----- SOURCE MATERIAL

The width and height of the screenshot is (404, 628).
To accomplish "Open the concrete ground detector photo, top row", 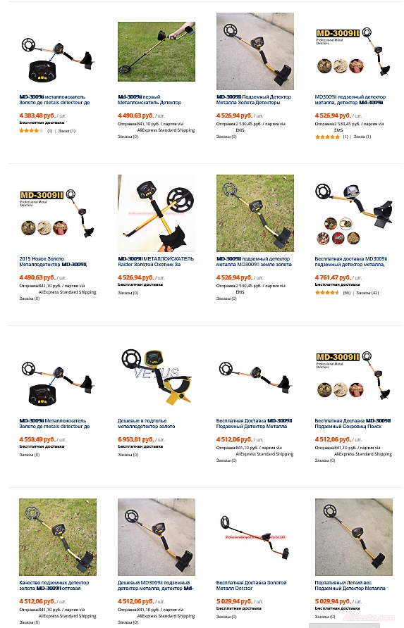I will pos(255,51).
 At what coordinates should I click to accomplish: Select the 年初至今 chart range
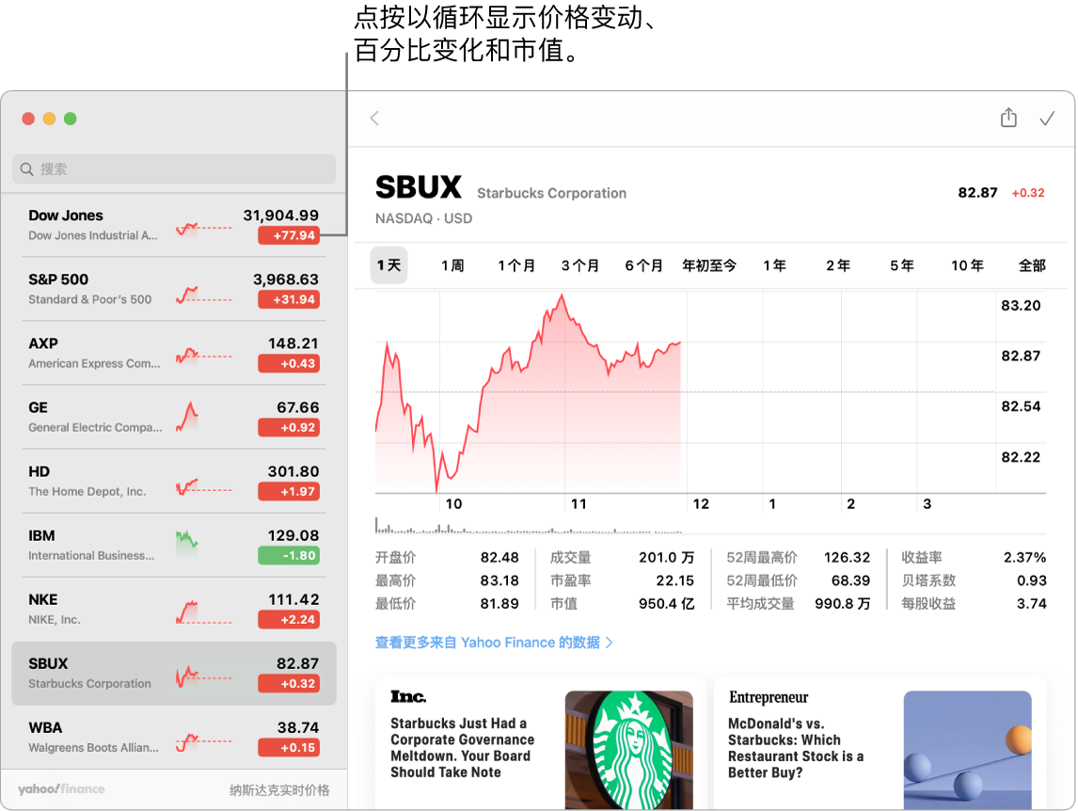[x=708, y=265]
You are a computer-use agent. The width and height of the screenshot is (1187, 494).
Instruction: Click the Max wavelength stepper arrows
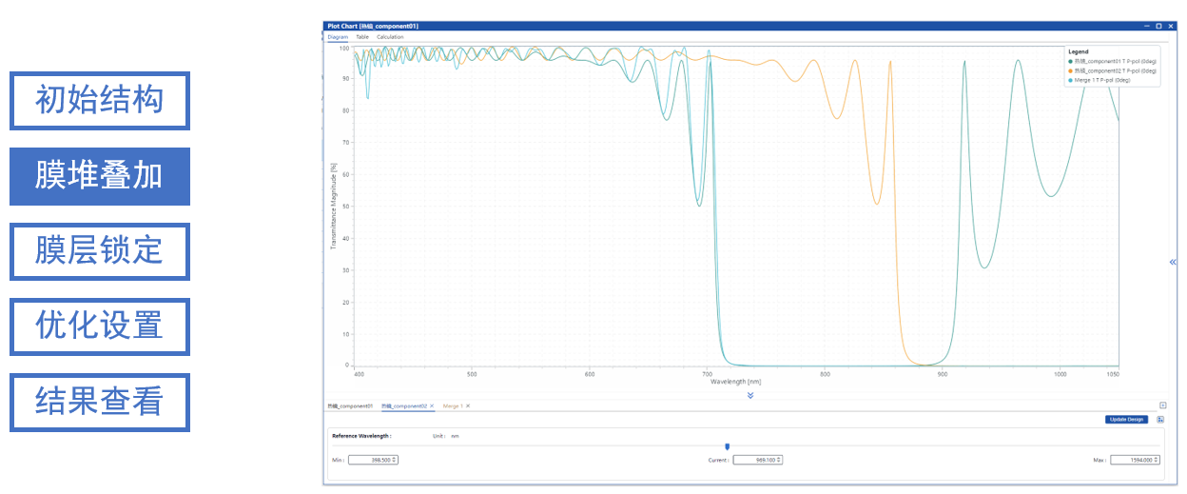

----------

» **WHAT YOU SHOULD DO**:
I would like an exact copy of the lines from the one holding "At what coordinates" through the last line of the entries above, with the pictures left out.

» **SOLVED EXERCISE**:
 At what coordinates should I click to accomplish: Select the 年初至今 chart range
[x=708, y=265]
You are a computer-use agent. The width and height of the screenshot is (1187, 494).
Instruction: Click the Max wavelength stepper arrows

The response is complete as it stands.